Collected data
══════════════════════════════
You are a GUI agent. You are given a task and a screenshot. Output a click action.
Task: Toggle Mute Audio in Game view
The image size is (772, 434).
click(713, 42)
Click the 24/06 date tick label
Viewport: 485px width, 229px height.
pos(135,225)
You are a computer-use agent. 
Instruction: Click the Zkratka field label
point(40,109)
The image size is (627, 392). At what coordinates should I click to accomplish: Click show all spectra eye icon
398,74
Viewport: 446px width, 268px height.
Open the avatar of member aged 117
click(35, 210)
══════════════════════════════
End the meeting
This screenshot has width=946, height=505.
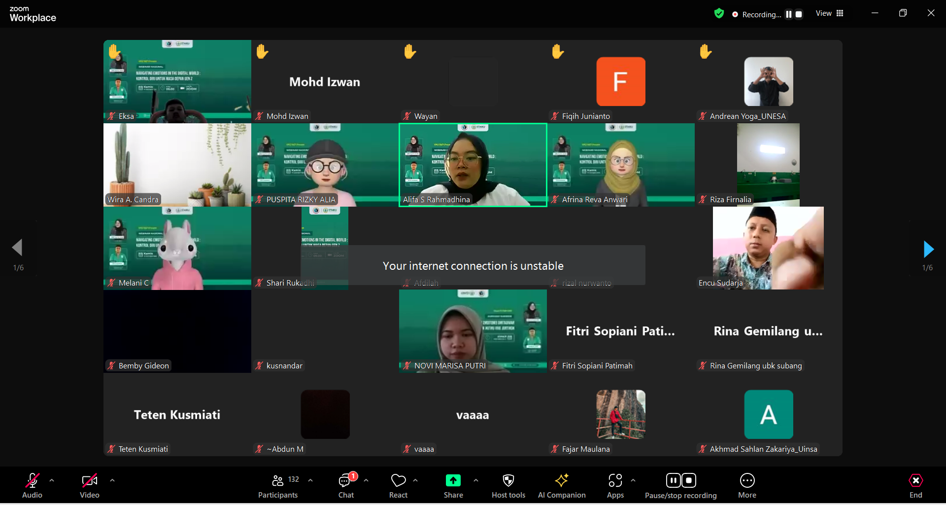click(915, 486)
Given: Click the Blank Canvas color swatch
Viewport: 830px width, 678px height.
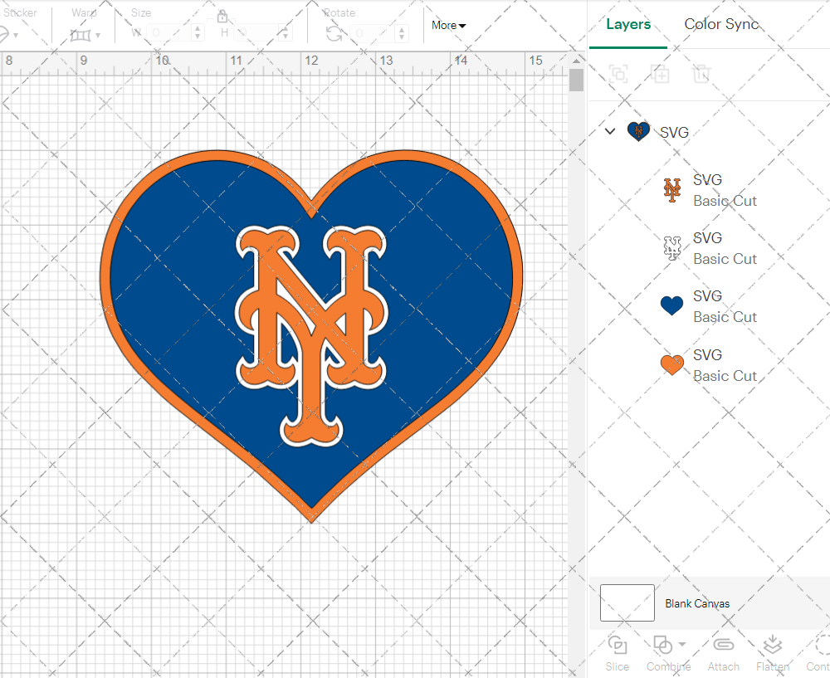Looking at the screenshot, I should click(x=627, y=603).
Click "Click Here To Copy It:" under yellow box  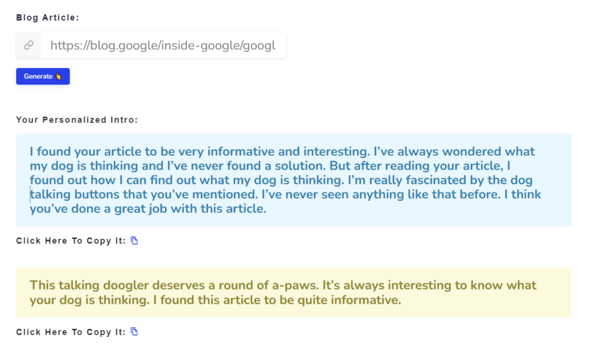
══════════════════════════════
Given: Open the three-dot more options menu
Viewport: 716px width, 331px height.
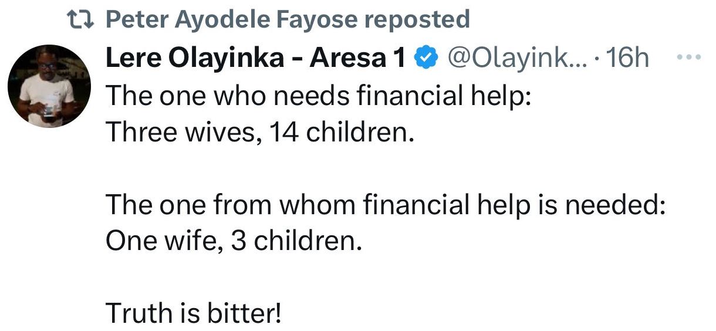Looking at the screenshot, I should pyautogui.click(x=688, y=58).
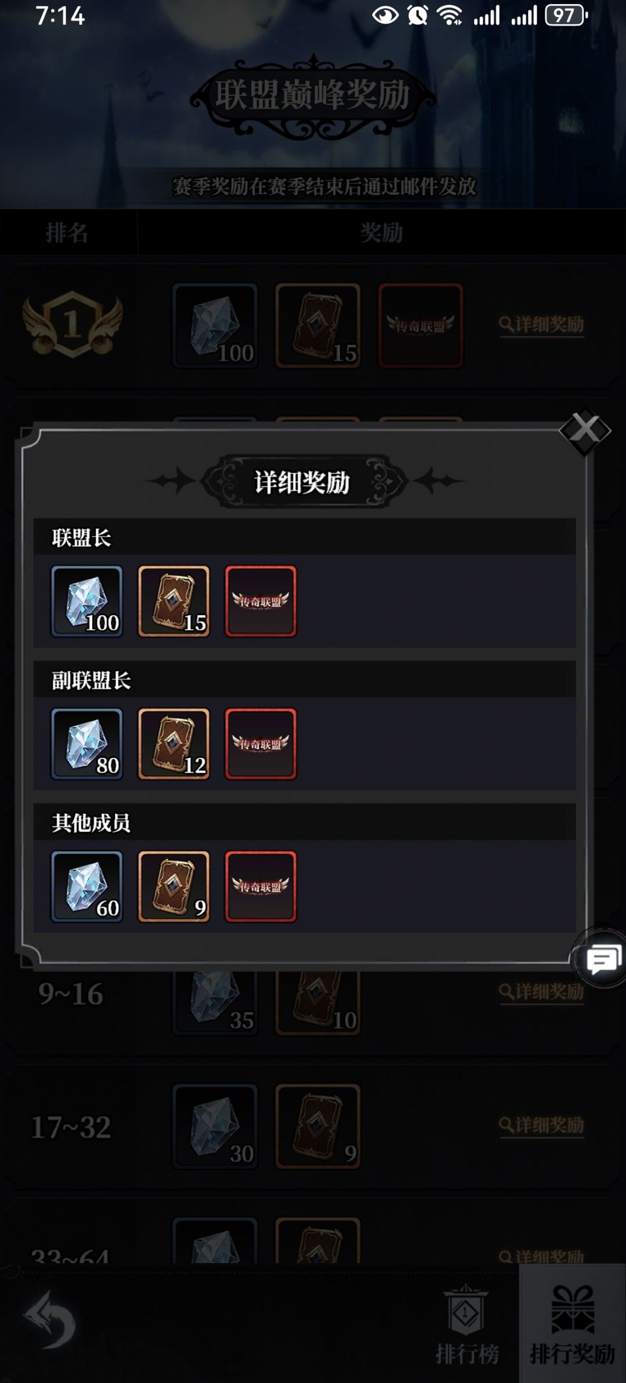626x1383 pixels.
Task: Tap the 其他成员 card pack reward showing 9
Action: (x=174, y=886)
══════════════════════════════
• [WHAT THE TASK ASKS]
Only the lines above from the one with "Given: Click the Blank Canvas color swatch" to the one with "under yellow box" should be printed, both included and exactly as written; no picture belongs in the copy.

• [YOUR RESPONSE]
Given: Click the Blank Canvas color swatch
Viewport: 830px width, 678px height.
Looking at the screenshot, I should click(x=627, y=603).
Click "Click Here To Copy It:" under yellow box  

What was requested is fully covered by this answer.